Bagues, bracelets, tours de cou et pendants d’oreille, qui dorment dans leurs coffrets de velours, retrouvent vie et mouvement lorsque l’œuvre est portée à même la peau. Mais peut-on devenir soi-même une sculpture ? Pol Bury en a fait l’expérience avec son propre corps : « Par la lenteur, sournoisement contrariée, j’ai pu croire à la dilatation du temps. Mais ce que je parviens à réaliser sur l’objet que je fabrique, m’est-il possible de le faire sur mon corps et sa durée ? » Il s’y essaye alors qu’il perçoit le calme de la campagne, un soir, comme « une approche auditive de la mort », en imitant par sa posture une de ses œuvres : « Cela consiste à me faire exister en tant que volume assis, couché, debout. Volume que je perçois de l’intérieur vers l’extérieur. Volume mobile selon une volonté que je ne veux pas, à dessein, trop exigeante. Bouger la main, un pied, regarder légèrement à gauche, à droite, sans bouger la tête.
L’existence, sans grande ambition, de ce volume, suffit pendant quelques secondes pour me persuader de mon existence au présent. Mais quelques secondes ne font pas une journée de vie. » Aussi la dilatation du temps ne peut-elle être que déléguée à l’œuvre d’art, car « réduire l’existence du corps au temps biologique n’est pas donné aux humains. »
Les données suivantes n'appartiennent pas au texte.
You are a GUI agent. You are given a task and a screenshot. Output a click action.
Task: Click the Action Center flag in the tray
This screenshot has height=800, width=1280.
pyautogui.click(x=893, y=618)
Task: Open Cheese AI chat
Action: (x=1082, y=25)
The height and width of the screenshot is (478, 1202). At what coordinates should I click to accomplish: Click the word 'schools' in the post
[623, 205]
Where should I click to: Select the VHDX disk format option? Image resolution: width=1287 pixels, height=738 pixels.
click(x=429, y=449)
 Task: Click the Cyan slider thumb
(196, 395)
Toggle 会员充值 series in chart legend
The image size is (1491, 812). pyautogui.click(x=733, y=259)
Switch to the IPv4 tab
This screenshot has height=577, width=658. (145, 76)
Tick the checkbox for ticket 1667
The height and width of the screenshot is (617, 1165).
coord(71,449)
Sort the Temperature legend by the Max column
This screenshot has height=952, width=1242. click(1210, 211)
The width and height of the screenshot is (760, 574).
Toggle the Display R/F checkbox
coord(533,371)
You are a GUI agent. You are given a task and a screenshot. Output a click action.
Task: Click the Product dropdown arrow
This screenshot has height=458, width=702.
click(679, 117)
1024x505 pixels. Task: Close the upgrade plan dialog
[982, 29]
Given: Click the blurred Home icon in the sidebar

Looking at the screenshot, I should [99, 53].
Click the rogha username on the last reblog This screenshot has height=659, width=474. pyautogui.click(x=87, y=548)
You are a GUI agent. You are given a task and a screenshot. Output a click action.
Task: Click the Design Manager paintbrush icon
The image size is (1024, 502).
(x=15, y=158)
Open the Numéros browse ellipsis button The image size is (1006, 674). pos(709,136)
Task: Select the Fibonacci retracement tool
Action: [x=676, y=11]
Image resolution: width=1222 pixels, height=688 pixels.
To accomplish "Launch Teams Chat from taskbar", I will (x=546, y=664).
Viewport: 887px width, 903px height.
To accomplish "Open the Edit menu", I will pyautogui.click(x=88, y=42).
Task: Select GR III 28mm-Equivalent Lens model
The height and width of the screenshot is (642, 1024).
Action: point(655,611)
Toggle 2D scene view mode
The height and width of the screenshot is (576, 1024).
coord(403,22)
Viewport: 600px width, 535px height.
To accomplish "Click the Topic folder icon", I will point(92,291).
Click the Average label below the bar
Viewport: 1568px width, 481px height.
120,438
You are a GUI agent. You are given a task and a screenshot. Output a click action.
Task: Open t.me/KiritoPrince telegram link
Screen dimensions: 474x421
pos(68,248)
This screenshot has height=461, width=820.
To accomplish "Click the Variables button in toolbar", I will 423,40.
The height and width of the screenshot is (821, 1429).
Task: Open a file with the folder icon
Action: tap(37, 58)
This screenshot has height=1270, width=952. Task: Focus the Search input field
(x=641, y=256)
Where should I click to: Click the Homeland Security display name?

Pol Bury rédige ces réflexions dans son journal de 1973. À ce moment-là, il ignore qu’une vingtaine d’années plus tard, son corps lui jouera le mauvais tour de lui infliger des tremblements involontaires. Il ne le savait pas non plus lorsqu’en 1982, il envoyait à ses amis artistes, parmi les « sujets obligés » que le Daily-Bul imposait aux futurs participants de l’exposition D’un art Bul à l’autre, le thème suivant à illustrer : « Rencontre de Monsieur Parkinson et d’un artiste cinétique ».

Une rencontre qui devait lui être fatale — ce qui ne l’empêchait pas d’en plaisanter en notant que, au sommet de son art, il était lui-même devenu, au sens propre, un artiste cinétique.